Il voulut corriger la gravité de ces dernières phrases et lança en guise de conclusion :

— Un qui va tirer une tête, c’est le garçon de la Taverne Royale !… Vous irez encore, commissaire ?…

Trois heures plus tard, celui-ci roulait vers l’Alsace, dans un compartiment de seconde classe, et, le long de la Marne, il vit des guinguettes toutes pareilles à la guinguette à deux sous, avec le piano mécanique sous un hangar en planches.

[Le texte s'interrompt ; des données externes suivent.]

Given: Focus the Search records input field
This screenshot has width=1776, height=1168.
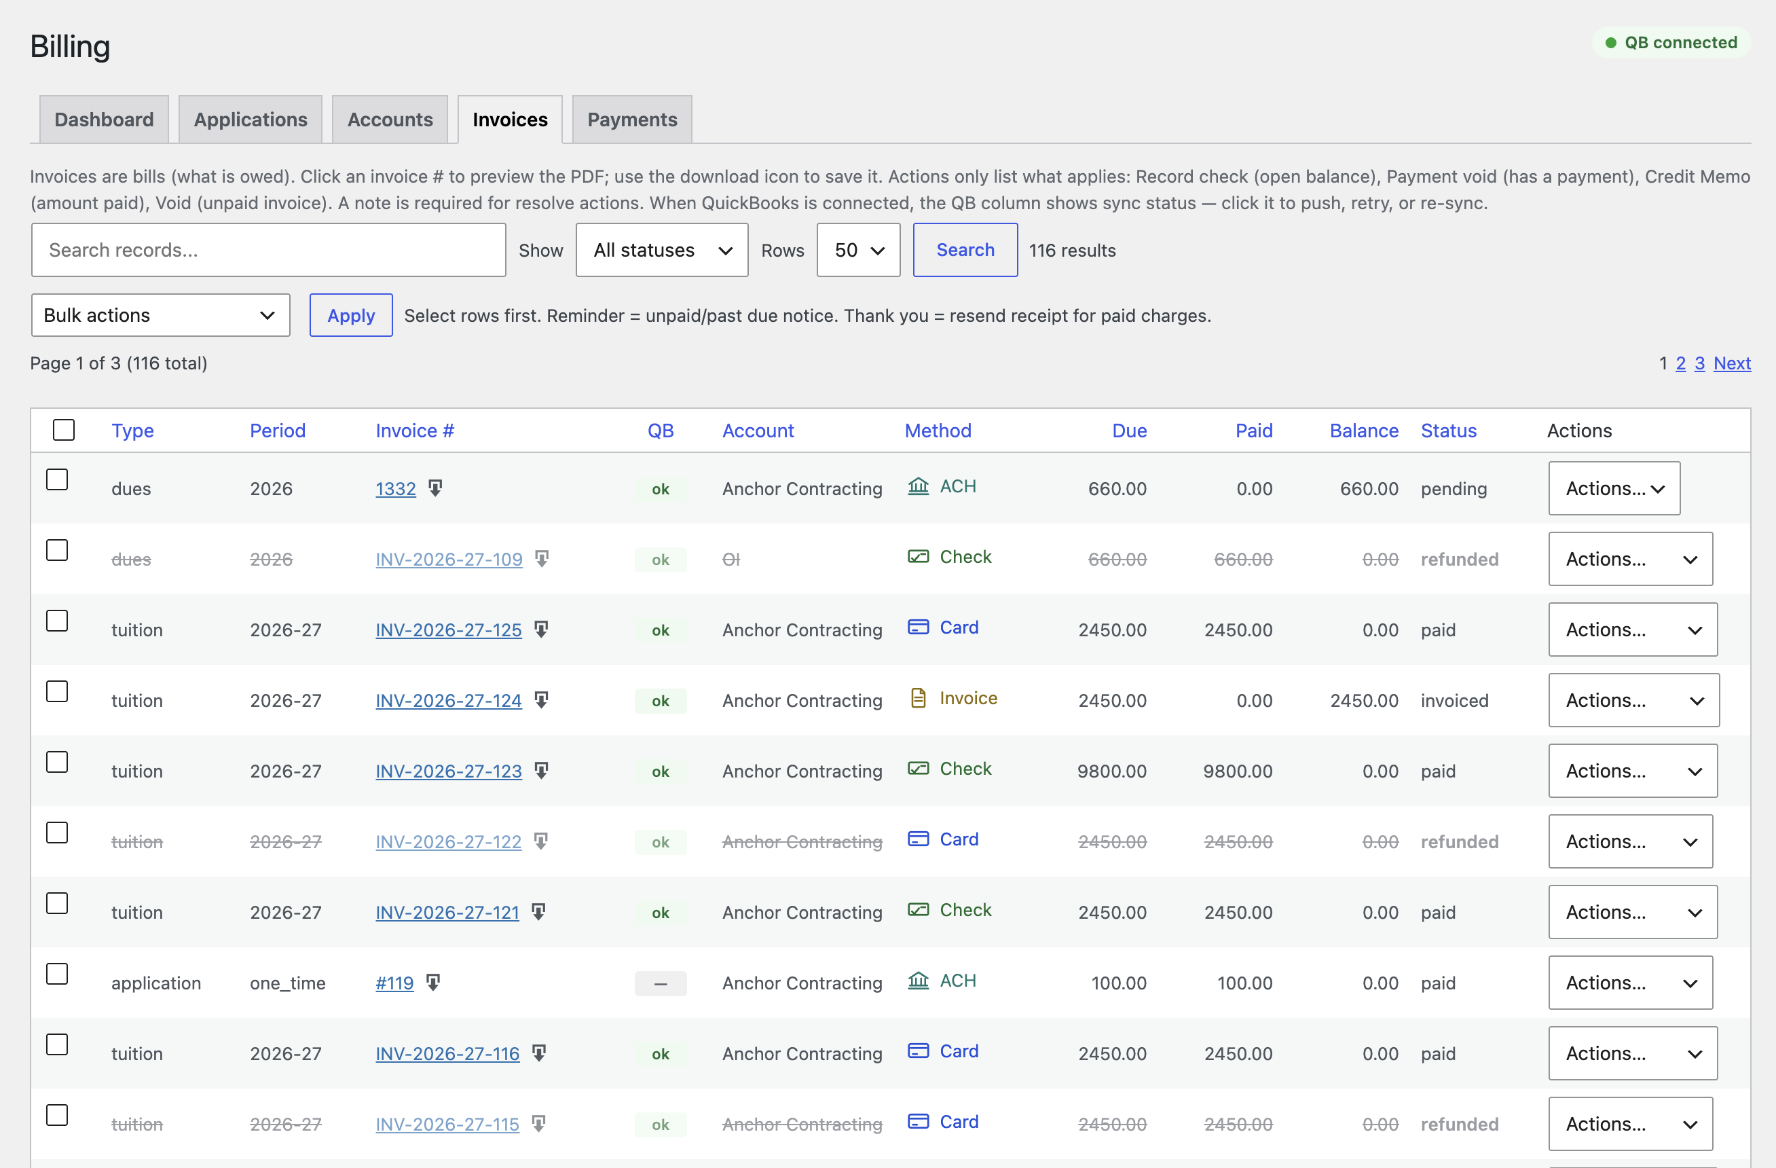Looking at the screenshot, I should [x=269, y=250].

Quand il se réveilla au petit jour, il y avait, devant le train arrêté, une barrière peinte en vert, une petite gare entourée de fleurs.

Mme Maigret et sa sœur, déjà inquiètes, regardaient les portières les unes après les autres.

Et tout cela, la gare, la campagne, la maison des parents, les collines d’alentour, le ciel lui-même, tout était frais comme si chaque matin c’eût été lavé à grande eau.

— Hier, à Colmar, je t’ai acheté des sabots vernis… Regarde…

Des beaux sabots jaunes que Maigret voulut essayer avant même de quitter son complet sombre de Paris.


Ouistreham, à bord de l’« Ostrogoth », octobre 1931.